5. De rechtbank is van oordeel dat verweerders motivering en de daaraan ten grondslag gelegde feiten in bestreden besluit 1 voldoende zijn om duidelijk te maken waarom de door eiser aangevoerde omstandigheden geen aanleiding hebben gegeven om van het opleggen van het inreisverbod af te zien. Dat eiser geen inreisverbod wil omdat hij geen toekomst heeft in Albanië en dat hij in Groot-Brittannië wil werken, maakt niet dat verweerder het inreisverbod niet had mogen opleggen. Eiser heeft er zelf voor gekozen om Nederland in te reizen met het doel om illegaal door te reizen naar het Verenigd Koninkrijk. De gevolgen van eisers keuze komen voor zijn rekening. Verweerder heeft zich op het standpunt mogen stellen dat eiser geen bijzondere omstandigheden heeft aangevoerd. Deze beroepsgrond slaagt niet.
Bestreden besluit 2 (de maatregel van bewaring)
6. Omdat de bewaring is opgeheven, beperkt de beoordeling zich in deze zaak tot de vraag of aan eiser schadevergoeding moet worden toegekend. In dit verband moet de vraag worden beantwoord of de tenuitvoerlegging van de maatregel van bewaring op enig moment voorafgaande aan de opheffing daarvan onrechtmatig is geweest. Op grond van artikel 106 van de Vw kan de rechtbank, indien de bewaring al is opgeheven vóór de behandeling van het verzoek om opheffing van de bewaring, aan eiser een schadevergoeding ten laste van de Staat toekennen.
De bewaringsgronden
1. Dit volgt uit artikel 66a, eerste lid en onder a, van de Vw.
7. In de maatregel van bewaring heeft verweerder overwogen dat de openbare orde de maatregel vorderde, omdat het risico bestond dat eiser zich aan het toezicht zou onttrekken.

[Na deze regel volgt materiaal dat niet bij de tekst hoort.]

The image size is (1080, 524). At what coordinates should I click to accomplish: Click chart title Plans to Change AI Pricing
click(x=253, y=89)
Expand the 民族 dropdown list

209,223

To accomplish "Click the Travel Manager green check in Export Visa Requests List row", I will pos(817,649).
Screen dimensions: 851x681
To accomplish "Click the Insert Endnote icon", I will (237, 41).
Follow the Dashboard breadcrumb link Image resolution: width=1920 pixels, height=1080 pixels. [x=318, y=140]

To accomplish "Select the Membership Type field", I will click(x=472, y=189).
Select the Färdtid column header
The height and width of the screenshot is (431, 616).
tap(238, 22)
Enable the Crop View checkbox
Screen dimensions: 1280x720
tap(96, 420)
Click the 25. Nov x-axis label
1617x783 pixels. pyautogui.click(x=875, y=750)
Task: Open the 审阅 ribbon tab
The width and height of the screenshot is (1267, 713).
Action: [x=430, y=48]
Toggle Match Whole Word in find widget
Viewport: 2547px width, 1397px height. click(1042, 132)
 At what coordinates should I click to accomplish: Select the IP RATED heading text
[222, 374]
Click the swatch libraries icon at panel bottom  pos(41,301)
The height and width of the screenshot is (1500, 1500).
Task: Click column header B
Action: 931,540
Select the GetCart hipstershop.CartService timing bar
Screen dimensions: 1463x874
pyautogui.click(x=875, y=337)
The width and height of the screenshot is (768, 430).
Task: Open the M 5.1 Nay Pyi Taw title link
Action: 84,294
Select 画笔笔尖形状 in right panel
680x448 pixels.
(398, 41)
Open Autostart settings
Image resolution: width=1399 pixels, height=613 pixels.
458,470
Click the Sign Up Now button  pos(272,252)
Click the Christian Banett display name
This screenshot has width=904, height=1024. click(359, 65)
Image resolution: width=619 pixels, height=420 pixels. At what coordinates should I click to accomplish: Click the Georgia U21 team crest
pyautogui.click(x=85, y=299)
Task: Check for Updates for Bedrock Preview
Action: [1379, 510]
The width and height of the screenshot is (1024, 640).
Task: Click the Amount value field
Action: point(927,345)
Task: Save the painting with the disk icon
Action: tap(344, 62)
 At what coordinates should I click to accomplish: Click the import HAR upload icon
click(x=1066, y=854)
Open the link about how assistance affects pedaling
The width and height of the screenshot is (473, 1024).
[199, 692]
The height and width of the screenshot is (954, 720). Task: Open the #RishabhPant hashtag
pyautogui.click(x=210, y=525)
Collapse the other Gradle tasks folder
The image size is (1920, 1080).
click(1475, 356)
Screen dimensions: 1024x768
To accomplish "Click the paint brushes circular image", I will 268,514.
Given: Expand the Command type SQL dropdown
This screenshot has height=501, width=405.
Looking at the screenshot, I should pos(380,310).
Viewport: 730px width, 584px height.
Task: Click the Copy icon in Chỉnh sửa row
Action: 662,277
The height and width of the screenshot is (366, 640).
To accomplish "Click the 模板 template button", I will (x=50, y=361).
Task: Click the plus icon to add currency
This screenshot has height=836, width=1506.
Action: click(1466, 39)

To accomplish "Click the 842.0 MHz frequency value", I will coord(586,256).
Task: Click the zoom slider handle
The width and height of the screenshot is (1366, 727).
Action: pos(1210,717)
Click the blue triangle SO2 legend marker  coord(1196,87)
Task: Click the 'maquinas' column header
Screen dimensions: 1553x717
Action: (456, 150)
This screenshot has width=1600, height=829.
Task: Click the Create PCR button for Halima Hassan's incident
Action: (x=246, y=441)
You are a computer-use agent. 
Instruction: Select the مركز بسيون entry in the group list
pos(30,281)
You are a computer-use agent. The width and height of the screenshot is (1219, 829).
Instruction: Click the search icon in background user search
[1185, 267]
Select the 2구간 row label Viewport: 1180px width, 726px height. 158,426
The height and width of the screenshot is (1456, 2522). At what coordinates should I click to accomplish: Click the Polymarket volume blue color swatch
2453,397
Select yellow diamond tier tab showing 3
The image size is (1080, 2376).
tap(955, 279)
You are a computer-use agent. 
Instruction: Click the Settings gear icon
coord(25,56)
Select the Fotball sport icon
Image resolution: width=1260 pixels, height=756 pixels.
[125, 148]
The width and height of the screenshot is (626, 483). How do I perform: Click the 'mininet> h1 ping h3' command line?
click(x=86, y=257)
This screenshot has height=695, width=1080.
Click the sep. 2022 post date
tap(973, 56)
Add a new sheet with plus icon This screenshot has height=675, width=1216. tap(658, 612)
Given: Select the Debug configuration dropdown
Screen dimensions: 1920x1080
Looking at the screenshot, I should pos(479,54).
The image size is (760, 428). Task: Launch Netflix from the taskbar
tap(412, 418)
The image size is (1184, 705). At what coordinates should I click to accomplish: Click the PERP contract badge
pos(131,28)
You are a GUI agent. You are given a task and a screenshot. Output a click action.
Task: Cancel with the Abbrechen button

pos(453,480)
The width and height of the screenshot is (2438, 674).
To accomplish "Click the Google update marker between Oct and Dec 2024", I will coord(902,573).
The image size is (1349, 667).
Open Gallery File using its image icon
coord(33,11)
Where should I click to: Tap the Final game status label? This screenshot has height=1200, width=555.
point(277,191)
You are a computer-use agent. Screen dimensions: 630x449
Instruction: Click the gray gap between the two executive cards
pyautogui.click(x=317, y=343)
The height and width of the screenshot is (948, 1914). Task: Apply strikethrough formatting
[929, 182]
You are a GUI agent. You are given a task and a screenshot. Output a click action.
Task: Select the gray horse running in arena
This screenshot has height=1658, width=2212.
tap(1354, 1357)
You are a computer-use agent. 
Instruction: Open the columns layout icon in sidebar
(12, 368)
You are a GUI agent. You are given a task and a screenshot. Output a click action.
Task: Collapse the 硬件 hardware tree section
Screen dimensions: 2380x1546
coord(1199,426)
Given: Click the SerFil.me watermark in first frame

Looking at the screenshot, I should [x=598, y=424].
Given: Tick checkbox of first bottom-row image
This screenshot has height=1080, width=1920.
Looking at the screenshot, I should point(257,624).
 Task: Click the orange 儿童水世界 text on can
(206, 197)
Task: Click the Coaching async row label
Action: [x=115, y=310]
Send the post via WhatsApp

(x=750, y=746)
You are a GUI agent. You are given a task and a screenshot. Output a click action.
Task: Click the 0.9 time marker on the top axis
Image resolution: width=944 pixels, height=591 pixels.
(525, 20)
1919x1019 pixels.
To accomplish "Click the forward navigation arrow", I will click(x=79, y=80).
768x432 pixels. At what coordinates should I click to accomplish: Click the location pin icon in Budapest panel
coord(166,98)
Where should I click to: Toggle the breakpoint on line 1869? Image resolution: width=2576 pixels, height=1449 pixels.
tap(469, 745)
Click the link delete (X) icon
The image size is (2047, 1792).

Verweerder heeft als zware gronden2 vermeld dat eiser:
3a. Nederland niet op de voorgeschreven wijze is binnengekomen, dan wel een poging daartoe heeft gedaan;
3b. zich in strijd met de Vreemdelingenwetgeving gedurende enige tijd aan het toezicht op vreemdelingen heeft onttrokken;
en als lichte gronden3 vermeld dat eiser:
4a. zich niet aan een of meer andere voor hem geldende verplichtingen van hoofdstuk 4 van het Vb heeft gehouden;
4c. geen vaste woon- of verblijfplaats heeft;
4d. niet beschikt over voldoende middelen van bestaan.
8. De rechtbank stelt vast dat eiser de gronden die aan de maatregel van bewaring ten grondslag zijn gelegd niet heeft betwist.
9. De beroepen zijn ongegrond. Daarom wordt ook het verzoek om schadevergoeding afgewezen.
10. Voor een proceskostenveroordeling bestaat geen aanleiding.

Beslissing

De rechtbank:
  • verklaart de beroepen ongegrond;
  • wijst het verzoek om schadevergoeding af.
Deze uitspraak is gedaan door mr. M.P. Glerum, rechter, in aanwezigheid van mr. S. Bazaz, griffier.
2 Artikel 5.1b, derde lid, van het Vreemdelingenbesluit 2000 (Vb).
3 Artikel 5.1b, vierde lid, van het Vb.
De uitspraak is uitgesproken in het openbaar en bekendgemaakt op:
17 augustus 2021
en zal openbaar worden gemaakt door publicatie op rechtspraak.nl.

Documentcode: [nummer]

Rechtsmiddel

Tegen deze uitspraak kan hoger beroep worden ingesteld bij de Afdeling bestuursrechtspraak van de Raad van State binnen één week na de dag van bekendmaking.